The book ends with a brief discussion of key conclusions. My four substantive chapters demonstrate different accounts of making-good-again. Read together, they show how the conduct of restitution emerges as a material question of responsibility which is asked through texts and objects in different genres, including law. Responsibility as a material practice is shown to be dynamic, contingent and contextual, shaped by personae and places.
The book begins by situating my key phrase ‘making-good-again’ through contrasting the history of the terms Wiedergutmachung and restitution. I give a brief history of understandings of responsibility and introduce my argument regarding material practice. Part two gives a brief overview of the methods used in the book, situating my approach in relation to jurisprudence and current approaches in law, humanities and their intersections.
This chapter focuses on a relatively unknown Jewish/German jurist, Dr Walter Schwarz. Schwarz returned to Berlin in the 1950s and practiced as a restitution lawyer. He was one of only a few Jewish lawyers working in Berlin at this time. Schwarz set up a legal journal, where he also published ‘glosses’ under pseudonyms. Found in a library in Berlin, I translate and analyse a selection of these glosses written by Schwarz. Going beyond the legal representation he could offer to his clients, I contend the writing of the glosses is a different method for Schwarz to take responsibility for the conduct of the restitution program. This chapter sets up the way giving an account of restitution can be an ethos – of writing, but also of conduct, of practice.

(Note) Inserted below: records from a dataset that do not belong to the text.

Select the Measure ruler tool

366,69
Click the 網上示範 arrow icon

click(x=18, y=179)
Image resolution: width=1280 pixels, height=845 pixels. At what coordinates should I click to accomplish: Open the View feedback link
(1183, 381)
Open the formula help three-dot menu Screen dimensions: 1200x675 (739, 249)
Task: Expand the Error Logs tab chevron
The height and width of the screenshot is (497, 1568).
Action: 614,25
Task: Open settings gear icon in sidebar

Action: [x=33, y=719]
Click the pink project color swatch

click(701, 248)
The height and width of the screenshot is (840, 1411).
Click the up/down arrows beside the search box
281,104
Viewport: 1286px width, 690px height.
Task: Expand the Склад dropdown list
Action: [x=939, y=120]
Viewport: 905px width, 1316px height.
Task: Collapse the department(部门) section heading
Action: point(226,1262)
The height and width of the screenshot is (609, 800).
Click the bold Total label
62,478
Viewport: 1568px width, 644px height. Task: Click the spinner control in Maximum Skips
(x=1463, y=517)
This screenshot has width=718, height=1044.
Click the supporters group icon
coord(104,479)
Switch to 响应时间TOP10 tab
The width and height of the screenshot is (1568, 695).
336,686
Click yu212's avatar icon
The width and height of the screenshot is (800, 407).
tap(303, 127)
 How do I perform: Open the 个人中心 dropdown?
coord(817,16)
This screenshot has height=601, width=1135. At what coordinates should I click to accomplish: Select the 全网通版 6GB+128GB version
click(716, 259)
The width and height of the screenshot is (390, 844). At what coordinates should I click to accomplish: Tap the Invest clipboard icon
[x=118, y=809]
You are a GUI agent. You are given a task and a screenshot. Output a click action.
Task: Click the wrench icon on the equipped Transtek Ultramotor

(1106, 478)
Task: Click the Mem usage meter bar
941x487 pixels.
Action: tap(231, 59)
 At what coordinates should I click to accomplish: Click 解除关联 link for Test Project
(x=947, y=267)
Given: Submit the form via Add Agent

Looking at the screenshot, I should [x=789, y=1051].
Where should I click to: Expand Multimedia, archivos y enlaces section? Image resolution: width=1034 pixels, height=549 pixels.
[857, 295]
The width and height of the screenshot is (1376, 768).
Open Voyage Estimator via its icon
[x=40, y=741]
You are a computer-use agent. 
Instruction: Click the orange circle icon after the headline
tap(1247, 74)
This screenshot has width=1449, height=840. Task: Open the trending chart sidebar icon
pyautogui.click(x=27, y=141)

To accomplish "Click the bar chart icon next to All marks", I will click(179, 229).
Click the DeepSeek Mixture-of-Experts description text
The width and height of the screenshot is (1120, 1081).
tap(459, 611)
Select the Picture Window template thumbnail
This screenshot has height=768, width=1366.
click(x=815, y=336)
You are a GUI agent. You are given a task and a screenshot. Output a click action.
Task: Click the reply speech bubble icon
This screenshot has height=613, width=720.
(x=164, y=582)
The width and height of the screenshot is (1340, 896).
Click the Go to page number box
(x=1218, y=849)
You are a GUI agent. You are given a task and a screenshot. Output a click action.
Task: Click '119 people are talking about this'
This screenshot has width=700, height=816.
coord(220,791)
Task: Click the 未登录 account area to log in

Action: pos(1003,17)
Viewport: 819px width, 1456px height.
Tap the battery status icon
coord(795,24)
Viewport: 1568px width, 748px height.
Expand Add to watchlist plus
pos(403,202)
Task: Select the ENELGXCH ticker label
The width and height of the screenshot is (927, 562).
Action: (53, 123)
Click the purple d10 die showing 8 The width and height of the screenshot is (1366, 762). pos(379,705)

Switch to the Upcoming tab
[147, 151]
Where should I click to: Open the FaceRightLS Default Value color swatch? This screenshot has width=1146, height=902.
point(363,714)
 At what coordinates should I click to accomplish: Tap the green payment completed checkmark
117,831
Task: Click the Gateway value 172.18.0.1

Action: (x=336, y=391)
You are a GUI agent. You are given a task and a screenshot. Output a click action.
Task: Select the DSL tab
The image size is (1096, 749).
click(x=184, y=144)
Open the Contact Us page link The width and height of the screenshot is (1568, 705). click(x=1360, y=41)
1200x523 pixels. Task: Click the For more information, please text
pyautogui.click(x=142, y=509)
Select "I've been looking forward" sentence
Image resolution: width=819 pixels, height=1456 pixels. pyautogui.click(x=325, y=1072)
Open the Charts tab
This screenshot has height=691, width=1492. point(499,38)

This chapter contends that writing is a practice of taking responsibility for restitution. I focus on works by W. G. Sebald, Alexander Kluge and Heimrad Bäcker. In his last speech before his death, Sebald stated ‘only in literature […] can there be a form of restitution’. I look at the way two of his novels, The Emigrants (1992) and Austerlitz (2001), are literally put together and examine how they correspond to this restitutive obligation. In addition, I examine short stories by Alexander Kluge from 1962 and 2013 and the form of their response to the NS regime. I also show how the concrete poetry of Heimrad Bäcker in his work transcript (1986) demonstrates a writing practice of fragmentation and citation in its confrontation with the NS legal archives. The works in this chapter span three different literary genres and all show a struggle with the persona of the author and the practice of writing – its possibilities and its responsibilities – in the aftermath of the NS regime and the Holocaust.